On nous a apporté de la nourriture il y a une semaine. On a de quoi manger. Et j’ai un poêle à charbon dans la cuisine. Il chauffe bien cette pièce où je vis et où les vitres n’ont pas été cassées. Ma voisine a bouché des fenêtres à côté avec du plastique. Comme ça, ça va. »
Des consultations pour les plus vulnérables
« Mon beau-père a une jambe gonflée et un pied infecté. Vous pouvez venir le voir? » Une jeune femme montre la maison à l’équipe MSF qui va voir les patients ayant besoin de soins urgents dans ce quartier excentré de Debaltseve. Evgueni I., un ancien mineur de 68 ans, explique son problème. « J’ai très, très mal au pied, c’est horrible. Je mets de la pommade depuis quinze jours mais cela ne fait rien. » Assis sur une banquette, il montre son pied gauche et sa jambe droite qui a un œdème. Maurice, le médecin MSF, diagnostique une nécrose du gros orteil liée à une artérite du membre inférieur, autrement dit une inflammation des artères. « Il faut vous amputer l’orteil infecté, sinon cela risque d’être beaucoup plus grave », lui dit-il. Evgueni accueille la nouvelle avec soulagement et remercie chaleureusement le médecin. Il ne demande qu’une chose : ne plus souffrir.

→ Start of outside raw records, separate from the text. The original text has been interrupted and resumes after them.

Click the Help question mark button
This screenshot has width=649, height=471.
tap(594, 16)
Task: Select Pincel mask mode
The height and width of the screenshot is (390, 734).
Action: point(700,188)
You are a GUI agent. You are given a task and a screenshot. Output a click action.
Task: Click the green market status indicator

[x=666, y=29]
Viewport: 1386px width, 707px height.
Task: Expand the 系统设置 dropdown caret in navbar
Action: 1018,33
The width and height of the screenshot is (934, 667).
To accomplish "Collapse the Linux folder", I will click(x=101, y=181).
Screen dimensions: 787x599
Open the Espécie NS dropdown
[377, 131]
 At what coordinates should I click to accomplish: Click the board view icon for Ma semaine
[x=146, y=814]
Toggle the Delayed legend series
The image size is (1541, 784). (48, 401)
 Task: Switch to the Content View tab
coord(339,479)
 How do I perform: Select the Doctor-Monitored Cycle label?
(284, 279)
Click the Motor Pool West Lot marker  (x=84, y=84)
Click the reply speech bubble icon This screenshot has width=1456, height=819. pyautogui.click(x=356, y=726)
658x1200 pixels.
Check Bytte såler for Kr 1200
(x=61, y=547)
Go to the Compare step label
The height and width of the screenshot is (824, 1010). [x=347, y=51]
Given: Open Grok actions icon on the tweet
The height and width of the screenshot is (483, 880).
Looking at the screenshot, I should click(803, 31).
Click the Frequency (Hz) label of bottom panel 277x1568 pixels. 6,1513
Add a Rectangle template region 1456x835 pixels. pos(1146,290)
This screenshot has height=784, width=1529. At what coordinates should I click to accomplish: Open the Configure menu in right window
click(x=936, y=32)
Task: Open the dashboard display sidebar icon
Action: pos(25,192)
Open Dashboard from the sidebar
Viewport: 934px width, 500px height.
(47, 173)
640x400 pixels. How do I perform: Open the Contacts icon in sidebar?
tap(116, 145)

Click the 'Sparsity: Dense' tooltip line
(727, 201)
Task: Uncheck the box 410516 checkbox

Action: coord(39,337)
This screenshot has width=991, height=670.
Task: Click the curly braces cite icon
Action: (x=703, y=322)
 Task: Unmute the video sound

Evgueni I., ancien mineur de 68 ans et sa famille. © Olivier Antonin/MSF
Le lendemain, une ambulance envoyée par le médecin-chef de l’hôpital de Debaltseve, prévenur par Maurice, vient chercher Evgueni Ilitch. Quelques pièces viennent d’être réhabilitées au rez-de-chaussée d’une aile de l’hôpital. Mais comme partout en ville, il n’y a pas d’électricité et le bloc opératoire est toujours hors d’usage. Le médecin-chef de l’hôpital décide donc de transférer le malade dans l’hôpital d’Enakievo, une ville située à 20 km, où il pourra être opéré.
Des habitants démunis mais combattifs
Lioudmila P. n’a pas bougé de son quartier à Debaltseve. Pas une seconde pendant ces semaines de bombardements, cette femme de 66 ans n’a envisagé d’abandonner Anatoli, son mari de 74 ans, qui est totalement dépendant et atteint de démence. « Ce vieux monsieur est mutique la plupart du temps, observe Maurice venu l’examiner. Quand il s’exprime, c’est pour tenir des propos incohérents le plus souvent agressifs », précise-t-il.
A cause de ses troubles du comportement, Lioudmila et Anatoli sont restés dans leur maison au lieu d’aller se réfugier dans un abri. Quand leur maison a été détruite par des tirs, à l’exception de la pièce dans laquelle ils se trouvaient, un voisin les a accueillis et leur a donné une pièce.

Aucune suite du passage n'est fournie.